Inventions (Return)

Name the invention:

1. A team of Pfizer scientists were working to develop a treatment for angina. In clinical trials, the drug (sildenafil citrate) did little to alleviate the symptoms of coronary heart disease. The pill did, however, have one noticeable side effect: Some men in the study reported having erections while taking the drug.

2. John Shepherd-Barron hit upon the idea of a chocolate bar dispenser, but replacing chocolate with cash.

3. Boiled animal remains (mostly bones, cartilage and tendons) strained and with fat skimmed off. A recipe from the Middle Ages.

4. In a church in Minnesota, a 3M engineer was frustrated that the bookmarks in his hymnal kept falling out. He had a fix for it.

5. Richard James, a naval engineer, was working on a horsepower detection meter for naval battleships. A large torsion spring involved in the design fell from his worktable and toppled to the ground in an end-over-end manner.

6. While hunting, Swiss engineer George de Mestral noticed several burrs clinging to his wool trousers. He examined the burrs under a microscope and discovered their needles didn't come to points, but rather ended in tiny hooks which perfectly grasped fabrics, hair and fur.

7. Harry Coover was searching for a way to make plastic gun-sight lenses. He rejected his first formulation out of hand because it was "too sticky."

8. College students in Connecticut tossed empty pie tins back and forth after eating the pies.

9. In 1946, a Raytheon engineer was testing vacuum tubes for a research project. After stopping in front of a radar set, he noticed that a chocolate bar in his pocket had melted.

10. According to Jared Diamond in Guns, Germs and Steel, Amerinds used this product, but only for toys, since they didn't have domesticated beasts of burden.

11. A Chinese invention, used by, among others, Kubla Kahn against the Japanese in 1270, who were more interested in traditional samurai warfare than modern.

12. Hippocrates was left historical records of pain relief treatments, including the use of powder made from the bark and leaves of the willow tree to help heal headaches, pains and fevers.

13. Earle Dickson invented this protective attachable dressing for cuts & scrapes.

14. Laszlo Biro noticed that the type of ink used in newspaper printing dried quickly, leaving the paper dry and smudge-free. He decided to create a pen using the same type of ink. The thicker ink would not flow from a regular pen nib and Biro had to devise a new type of point. He did so by fitting his pen with a tiny ball bearing in its tip. As the pen moved along the paper, the ball rotated picking up ink from the ink cartridge and leaving it on the paper.

15. New York socialite, Mary Phelps Jacob, had just purchased a sheer evening gown for one of her social events. At that time, the only acceptable undergarment was a corset stiffened with whaleback bones. Mary found that the whalebones poked out visible around the plunging neckline and under the sheer fabric. Two silk handkerchiefs and some pink ribbon later, Mary had designed an alternative to the corset.

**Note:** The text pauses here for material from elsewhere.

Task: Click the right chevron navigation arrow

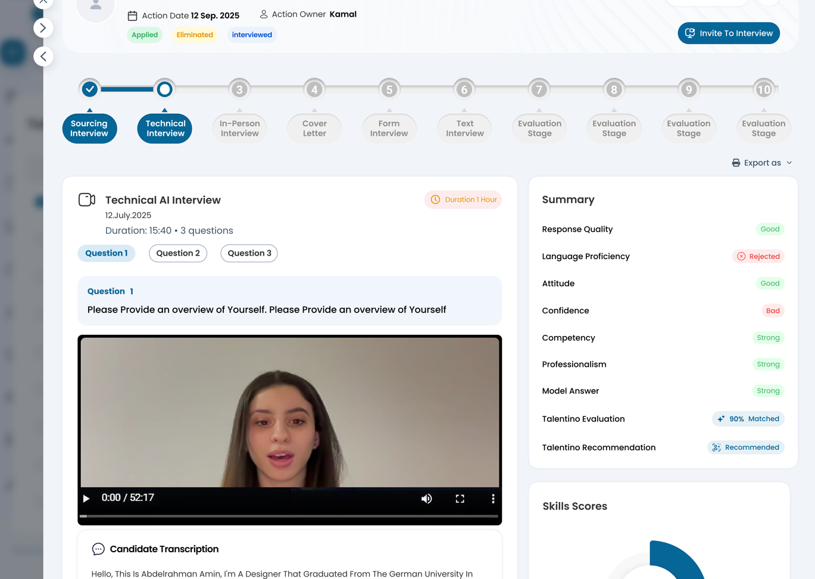Action: [43, 28]
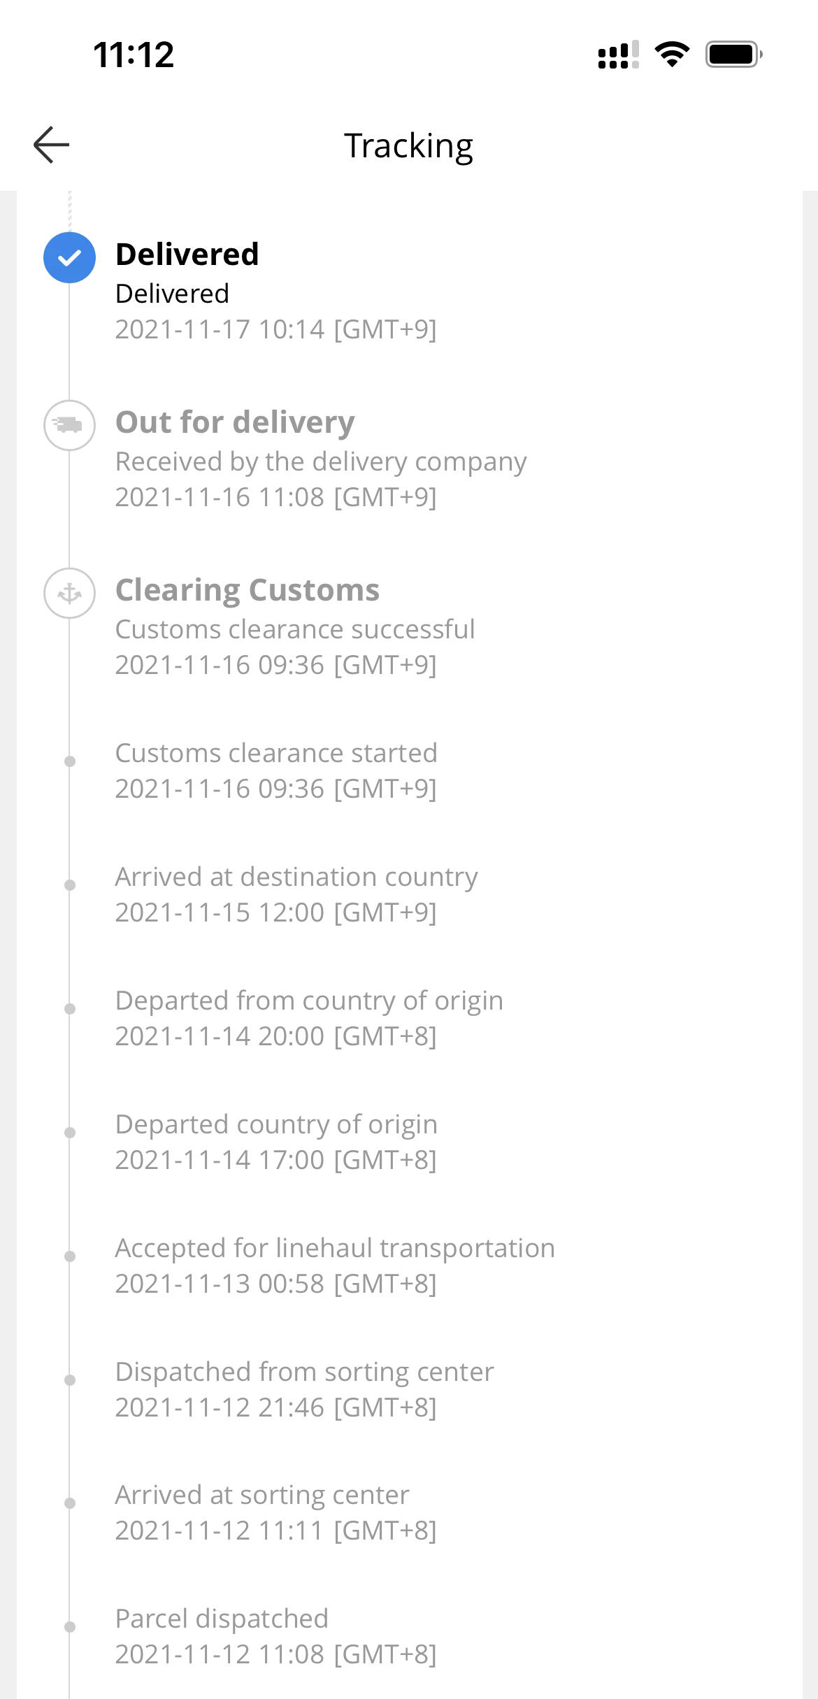Image resolution: width=818 pixels, height=1699 pixels.
Task: Tap the back arrow icon
Action: tap(52, 145)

16. In 1871, Thomas Adams patented a machine for the manufacture of a confection made from the sap from the sapodilla tree. In 1888, an Adams product called Tutti-Frutti became the first to be sold in a vending machine. The machines were located in a New York City subway.

17. In 1926, German mechanical engineer, Andreas Stihl patented the "Tree Felling Machine." It was mainly used to cut down trees, but American movie maker, Tobe Hooper, found another use for it.

18. In 1837, Switzerland's Rudolphe Töpffer published "The Adventures of Obadiah Oldbuck" Obadiah Oldbuck" was a forty page book; each page had several picture panels with accompanying text underneath.

19. Brand name for cotton swabs invented in 1923 by a Polish-born American Leo Gerstenzang.

20. In 1885, cousins, Edwin Binney and C. Harold Smith invented a new wax writing instrument used to mark crates and barrels, however, it was loaded with carbon black and too toxic for children. They were confident that the pigment and wax mixing techniques they had developed could be adapted for a variety of safe colors. The first box of eight made its debut in 1903.